Center for American Progress

RELEASE: CAP Paper: EPA’s Methane Rule Would Lower Emissions in a Way Oil and Gas Industry Can Easily Afford
Press Release

RELEASE: CAP Paper: EPA’s Methane Rule Would Lower Emissions in a Way Oil and Gas Industry Can Easily Afford

Washington, D.C. — Earlier this month, the Environmental Protection Agency, or EPA, released a new rule to regulate methane emissions in the oil and gas industry. These standards, when implemented, would help achieve President Barack Obama’s goal of cutting methane emissions by 40 percent to 45 percent of 2012 levels by 2025. They are a critical component of the Obama administration’s efforts to address climate change and would dramatically reduce the amount of dangerous methane gas from being emitted each year. The Center for American Progress released a column today arguing that this rule is an important first step and debunking fossil fuel industry claims that the rule is dangerous to its bottom line.

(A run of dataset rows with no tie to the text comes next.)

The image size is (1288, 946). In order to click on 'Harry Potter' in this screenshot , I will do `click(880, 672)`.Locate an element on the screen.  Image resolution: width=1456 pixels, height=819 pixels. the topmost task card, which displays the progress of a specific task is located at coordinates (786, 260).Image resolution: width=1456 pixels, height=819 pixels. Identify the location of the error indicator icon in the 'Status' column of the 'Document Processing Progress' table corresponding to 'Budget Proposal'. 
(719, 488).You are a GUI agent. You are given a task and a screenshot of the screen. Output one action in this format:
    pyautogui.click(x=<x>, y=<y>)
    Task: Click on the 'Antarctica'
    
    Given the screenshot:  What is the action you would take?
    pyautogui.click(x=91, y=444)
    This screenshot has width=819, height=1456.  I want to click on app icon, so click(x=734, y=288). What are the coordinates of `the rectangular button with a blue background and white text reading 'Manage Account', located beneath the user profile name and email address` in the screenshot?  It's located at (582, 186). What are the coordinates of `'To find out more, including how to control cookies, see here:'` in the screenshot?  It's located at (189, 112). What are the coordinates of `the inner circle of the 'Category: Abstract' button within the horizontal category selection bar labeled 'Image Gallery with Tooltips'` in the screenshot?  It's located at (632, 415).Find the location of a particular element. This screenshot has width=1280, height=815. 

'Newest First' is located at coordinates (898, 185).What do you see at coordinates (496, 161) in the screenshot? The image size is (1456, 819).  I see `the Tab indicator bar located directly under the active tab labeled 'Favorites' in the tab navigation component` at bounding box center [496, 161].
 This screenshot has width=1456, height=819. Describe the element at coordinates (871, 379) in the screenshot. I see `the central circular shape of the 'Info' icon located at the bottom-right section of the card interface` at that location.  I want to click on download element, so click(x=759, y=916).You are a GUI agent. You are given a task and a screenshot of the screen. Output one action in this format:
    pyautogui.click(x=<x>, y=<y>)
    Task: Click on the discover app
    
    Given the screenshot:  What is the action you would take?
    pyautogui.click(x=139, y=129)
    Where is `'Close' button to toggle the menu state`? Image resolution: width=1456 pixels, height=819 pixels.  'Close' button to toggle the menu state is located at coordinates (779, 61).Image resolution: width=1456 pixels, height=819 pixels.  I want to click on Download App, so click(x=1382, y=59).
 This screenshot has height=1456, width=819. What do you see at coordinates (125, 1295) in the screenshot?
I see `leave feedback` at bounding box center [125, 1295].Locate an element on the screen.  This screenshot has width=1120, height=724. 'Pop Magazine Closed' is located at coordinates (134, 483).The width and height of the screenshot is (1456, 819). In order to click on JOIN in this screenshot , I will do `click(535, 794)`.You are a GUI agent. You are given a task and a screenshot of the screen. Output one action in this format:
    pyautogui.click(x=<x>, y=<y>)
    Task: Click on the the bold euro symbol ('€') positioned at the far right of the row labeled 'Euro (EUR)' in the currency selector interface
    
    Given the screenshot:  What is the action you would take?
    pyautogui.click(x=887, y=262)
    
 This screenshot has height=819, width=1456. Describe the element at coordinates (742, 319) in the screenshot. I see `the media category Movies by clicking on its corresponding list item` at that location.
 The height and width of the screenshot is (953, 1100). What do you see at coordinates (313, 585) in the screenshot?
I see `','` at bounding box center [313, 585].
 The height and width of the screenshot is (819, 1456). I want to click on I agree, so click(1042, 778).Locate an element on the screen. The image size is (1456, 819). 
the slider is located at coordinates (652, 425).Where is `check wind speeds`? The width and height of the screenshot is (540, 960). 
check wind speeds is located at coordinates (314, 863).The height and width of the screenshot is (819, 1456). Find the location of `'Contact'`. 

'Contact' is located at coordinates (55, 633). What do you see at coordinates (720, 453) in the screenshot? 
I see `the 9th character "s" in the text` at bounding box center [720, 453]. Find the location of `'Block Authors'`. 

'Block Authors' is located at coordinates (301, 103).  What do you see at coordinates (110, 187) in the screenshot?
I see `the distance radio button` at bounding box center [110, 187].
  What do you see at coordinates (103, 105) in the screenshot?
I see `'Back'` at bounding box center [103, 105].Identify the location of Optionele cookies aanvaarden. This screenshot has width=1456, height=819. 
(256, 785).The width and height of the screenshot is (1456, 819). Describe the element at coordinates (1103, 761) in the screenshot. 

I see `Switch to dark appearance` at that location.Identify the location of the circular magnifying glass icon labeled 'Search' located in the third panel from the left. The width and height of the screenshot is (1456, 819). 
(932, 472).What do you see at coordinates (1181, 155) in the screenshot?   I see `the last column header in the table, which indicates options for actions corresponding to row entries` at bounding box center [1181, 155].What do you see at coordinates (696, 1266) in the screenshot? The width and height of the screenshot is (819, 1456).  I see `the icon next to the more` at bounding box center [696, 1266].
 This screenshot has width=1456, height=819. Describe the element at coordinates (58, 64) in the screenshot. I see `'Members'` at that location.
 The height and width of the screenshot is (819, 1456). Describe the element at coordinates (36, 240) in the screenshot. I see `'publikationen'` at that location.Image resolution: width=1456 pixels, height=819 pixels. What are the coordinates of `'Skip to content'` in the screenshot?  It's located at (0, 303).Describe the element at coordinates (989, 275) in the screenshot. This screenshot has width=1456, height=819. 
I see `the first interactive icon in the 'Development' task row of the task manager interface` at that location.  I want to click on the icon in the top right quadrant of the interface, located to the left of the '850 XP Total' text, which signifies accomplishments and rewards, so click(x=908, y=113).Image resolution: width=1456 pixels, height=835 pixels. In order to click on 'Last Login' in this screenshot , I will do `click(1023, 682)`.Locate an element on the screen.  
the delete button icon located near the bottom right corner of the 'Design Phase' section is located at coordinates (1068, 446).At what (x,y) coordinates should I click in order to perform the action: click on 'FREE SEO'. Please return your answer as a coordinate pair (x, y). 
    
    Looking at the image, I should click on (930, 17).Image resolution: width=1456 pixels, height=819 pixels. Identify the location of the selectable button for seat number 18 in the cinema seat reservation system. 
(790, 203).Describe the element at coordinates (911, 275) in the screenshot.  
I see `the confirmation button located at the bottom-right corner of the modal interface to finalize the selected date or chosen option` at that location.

Methane is an even more potent greenhouse gas than carbon dioxide. Over the first 20 years after its release, it is more than 80 times more effective at trapping heat in the atmosphere and is 28 times more effective over the course of 100 years. The oil and gas industry is a chief emitter of this dangerous greenhouse gas and regulating its emissions is one important step in addressing the multipronged issue of combating climate change. CAP shows that implementing this rule would be efficient and cost effective for the industry, shutting down arguments that the rule is bad for business.

“Even in times of low oil prices and unprecedented supply of natural gas, the oil and gas industry is still reporting tens of billions in revenue and billions in profit,” said Myriam Alexander-Kearns, CAP Research Associate and author of the column. “The cost of implementing the EPA’s new rule would take a fraction of the industry’s annual profits. Methane is too dangerous a pollutant to allow the oil and gas industry to cry poverty instead of addressing it.”

The cost to the industry is expected to be low in comparison to annual profits because the technology currently exists to capture methane emissions and prevent them from being sent into the atmosphere. That captured methane can even be sold to offset the cost. In addition to being one step in the fight against climate change, the EPA’s rule would improve human health as methane often goes hand in hand with other pollutants, including smog-forming volatile organic compounds, or VOCs. The same measures to prevent methane from entering the atmosphere would also prevent VOCs from doing the same.